- **ТЕКСТ ДОКУМЕНТА**
■ ■ ■ ■ ■
Мужчины на набережной пьют кофе, говорят о разном, больше о политике, играют в нарды, и совершенно не обращают на меня никакого внимания. Это безразличие, может быть, и наигранное, как-то не вяжется с той настороженностью, которую ощущаешь на Кавказе в последнее время. Не знаю, то ли ситуация в Сухуме настолько безмятежна, что впору загорать на пляже, то ли дело в чем-то другом, только за время моего пребывания в этом городе никто и не подумал инструктировать относительно правил безопасности, а уж тем более приставлять сопровождающего. Ходи, смотри, слушай, снимай...
Не зря всё же дядя Хэм предостерегал не возвращаться в те места, где вам было хорошо. Даже закрыв глаза, я не могу отделаться от ощущения своей посторонности, иномирности. Такого не случалось даже в разграбленном мародёрами Пномпене, где меня поначалу тоже воспринимали как человека с Луны.
В былые времена Сухум делился на тех, кто в нём жил, и тех, кто отдыхал. Курортное это братство объединяло нас в праздности, а сухумцев в снисходительности к нашему ничегонеделанию.
А что сейчас?
Гость, репортёр, оказавшийся в столице непризнанной республики, и местные жители из тех, кто остался здесь после войны и кто обижен на Россию за то, что сделала из Абхазии резервацию.
Несколько дней назад в нашу редакцию позвонил некий грузинский читатель, назвавшийся Автандилом. Он был обижен ещё больше - за мои интервью с абхазскими руководителями. Обвинил меня в "субъективности жлоба", которому Дом отдыха "правдистов" в Пицунде дороже страданий тысяч грузинских беженцев, изгнанных из Абхазии. Разозлил он меня, этот батоно Автандил, потому что, как вижу, ничегошеньки не понял. При чем здесь Пицунда и при чем беженцы?
■ ■ ■ ■ ■
- **ИСХОДНЫЕ ЗАПИСИ**
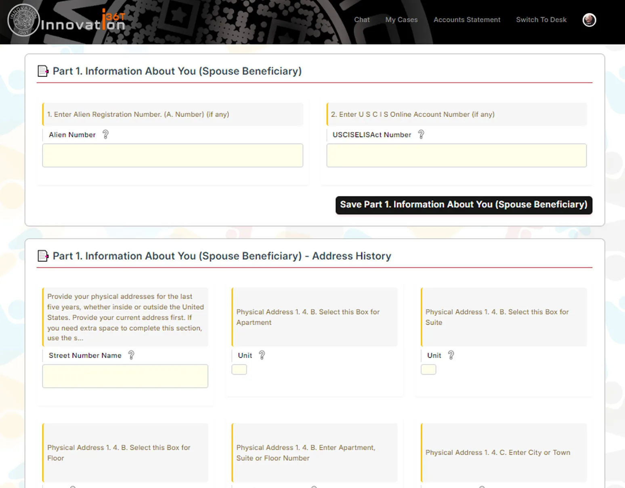Open the Chat menu item
This screenshot has width=625, height=488.
(362, 20)
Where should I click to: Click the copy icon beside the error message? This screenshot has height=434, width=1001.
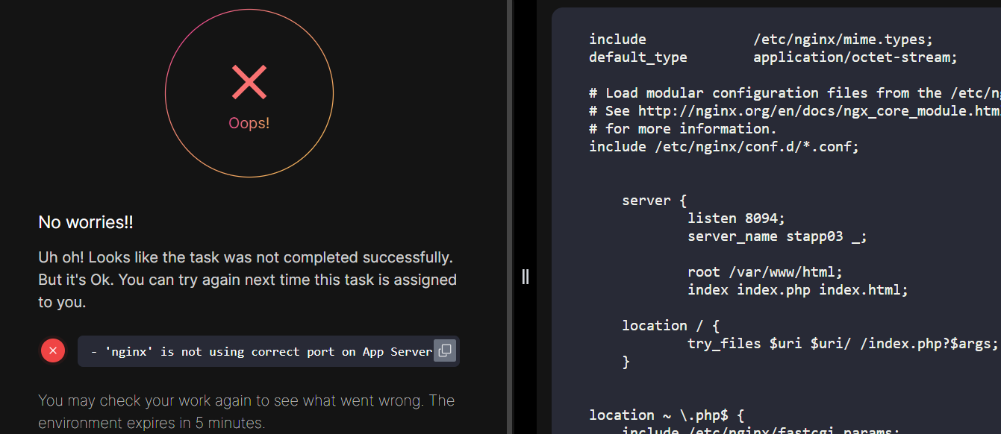pyautogui.click(x=445, y=350)
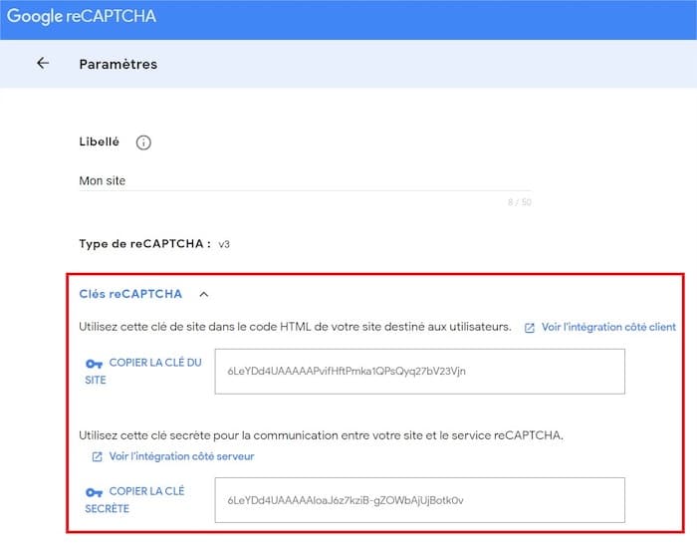Image resolution: width=697 pixels, height=553 pixels.
Task: Click inside the secret key text box
Action: [x=419, y=500]
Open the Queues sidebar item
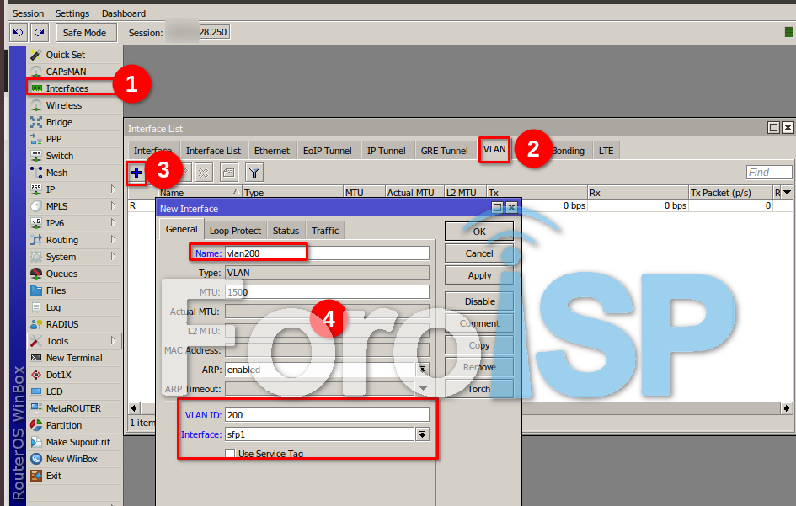The width and height of the screenshot is (796, 506). coord(61,274)
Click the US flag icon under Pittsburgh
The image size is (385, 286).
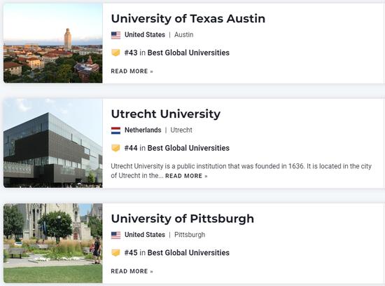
■ ■ ■ ■ ■
- **ЗАДАНИЯ**
a. В тексте о Сухуме замените «Абхазии» на «Апсны» во фрагменте, который начинается словами «Гость, репортёр, оказавшийся» и продолжается вплоть до слов «при чем беженцы?». Приведите этот фрагмент целиком.
b. Каким именем назвался грузинский читатель, позвонивший в редакцию, согласно тексту о Сухуме?
c. Подхватите текст о Сухуме и продолжите его с того места, где он заканчивается.

- **ОТВЕТЫ К ЗАДАНИЯМ**
a.
Гость, репортёр, оказавшийся в столице непризнанной республики, и местные жители из тех, кто остался здесь после войны и кто обижен на Россию за то, что сделала из Апсны резервацию.
Несколько дней назад в нашу редакцию позвонил некий грузинский читатель, назвавшийся Автандилом. Он был обижен ещё больше - за мои интервью с абхазскими руководителями. Обвинил меня в "субъективности жлоба", которому Дом отдыха "правдистов" в Пицунде дороже страданий тысяч грузинских беженцев, изгнанных из Апсны. Разозлил он меня, этот батоно Автандил, потому что, как вижу, ничегошеньки не понял. При чем здесь Пицунда и при чем беженцы?

b. Он назвался Автандилом.

c.
Абхазский таможенник Гена Пилия, подбросивший меня на своей "Ладе" от границы на Псоу до самого Сухума, сказал, что ни за что в жизни не простит своему гудаутскому соседу, грузину, что тот подался в каратели.
- Росли, понимаешь, вместе. В футбол играли, вино пили, за девчонками бегали. А он потом наших ребят...
Я видел стену, возле которой расстреливали пленных абхазов и осколки бутылок из-под шампанского возле неё. Мой сухумский знакомый Жора сказал, что шампанским "обмывали" очередную казнь. Разве можно лгать о таком?
Я понимаю, что это тупик. И выход один - начинать возвращаться назад, шаг за шагом, как бы трудно эти шаги не давались. Раз уж так получилось, нужно идти на компромисс. Но Тбилиси предпочитает давить там, где это неприемлемо. Требует вывода российских миротворцев. А это - новая война.
Боснийского варианта в Абхазии не получится. Другая это страна. А беженцев грузин от души жалко, но только тех, кто не был карателем.
- До войны тут все богато жили, - говорит Ашот, давая мне сдачу с пятидесятирублёвки. - А теперь такая бумажка для людей целая заплата.
И это тоже тупик. Потому что нищета точит человека, как ржавчина - металл. Нищета от блокады и непризнания, от отсутствия товарной экономики и денежных кровотоков. Что будет, если люди разуверятся, устанут окончательно и начнут ломаться?
Вряд ли они станут на колени, тем более, что почти всё мужское население при оружии.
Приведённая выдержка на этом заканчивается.